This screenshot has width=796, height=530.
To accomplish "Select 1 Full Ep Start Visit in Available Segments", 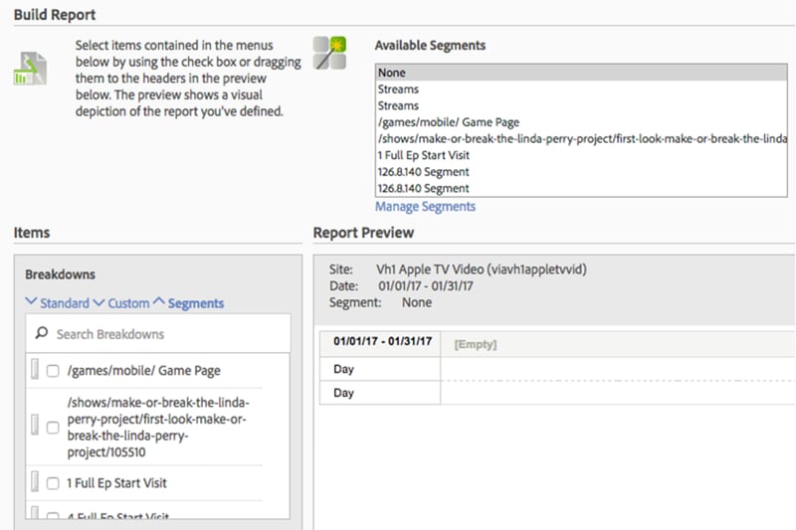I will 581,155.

...

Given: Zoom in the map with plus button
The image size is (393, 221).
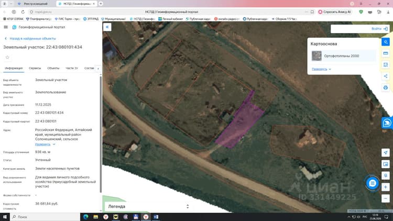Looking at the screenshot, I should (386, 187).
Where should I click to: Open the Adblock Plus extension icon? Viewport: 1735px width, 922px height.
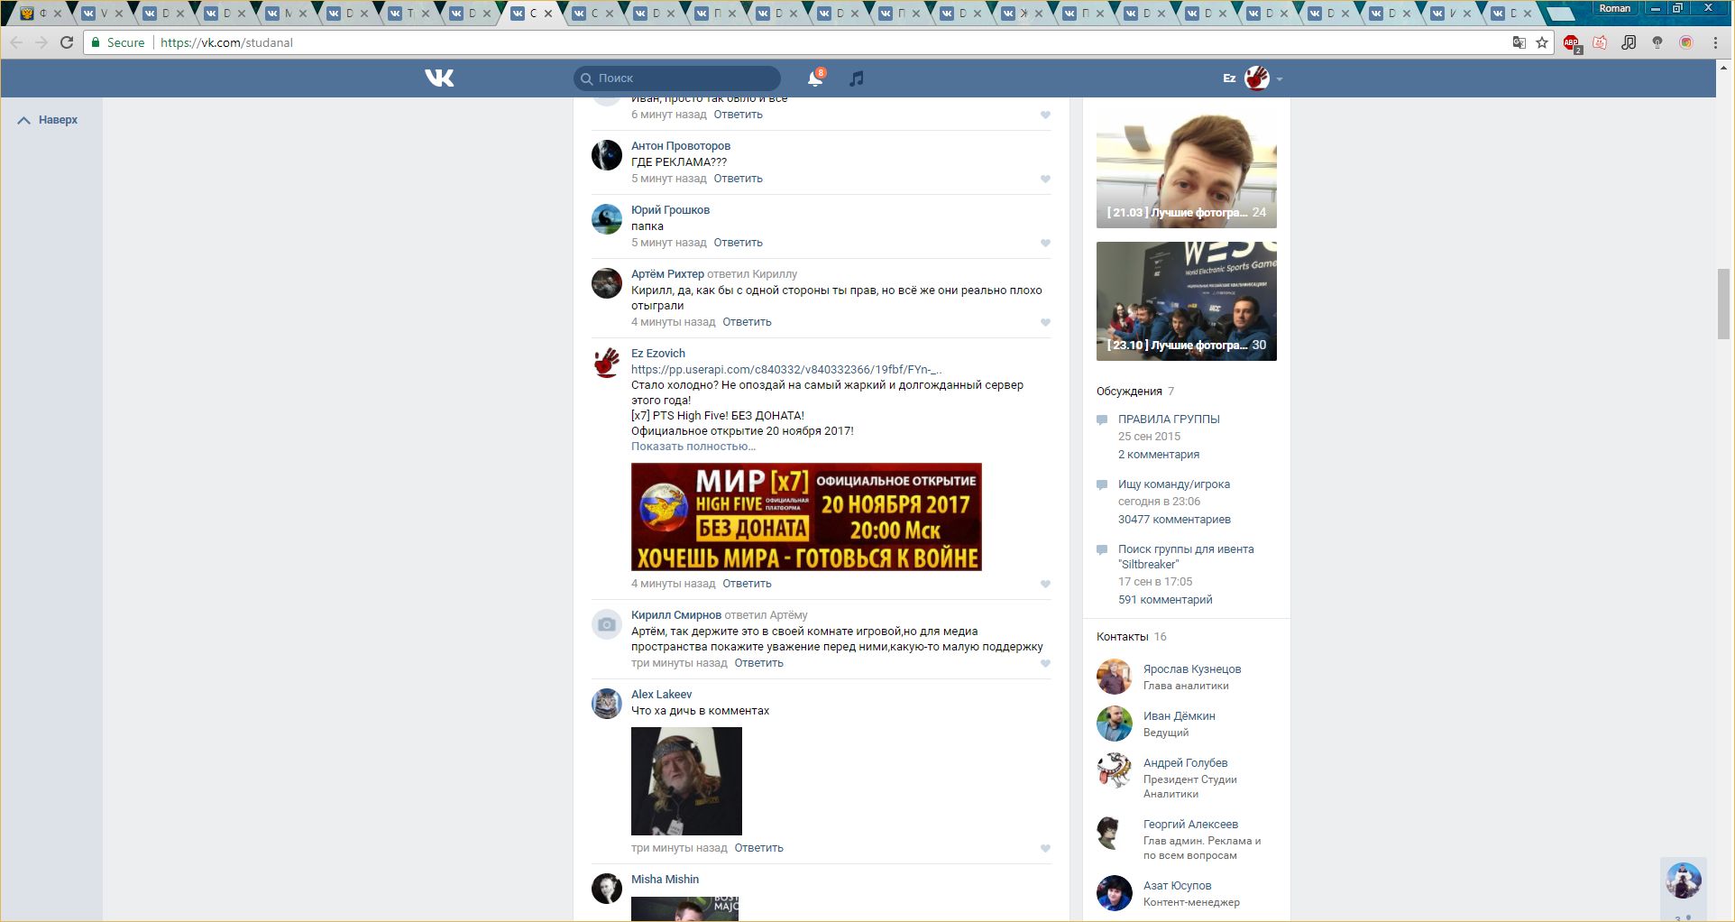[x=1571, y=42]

* [WHAT THIS TASK INVOLVES]
Which lines of the rows contain the string "width"? Return each one in full, treating the match as case-sensitive.

* [SOLUTION]
This screenshot has width=796, height=530.
Where should I click to: Open the Adblock Plus extension icon? Viewport: 1735px width, 922px height.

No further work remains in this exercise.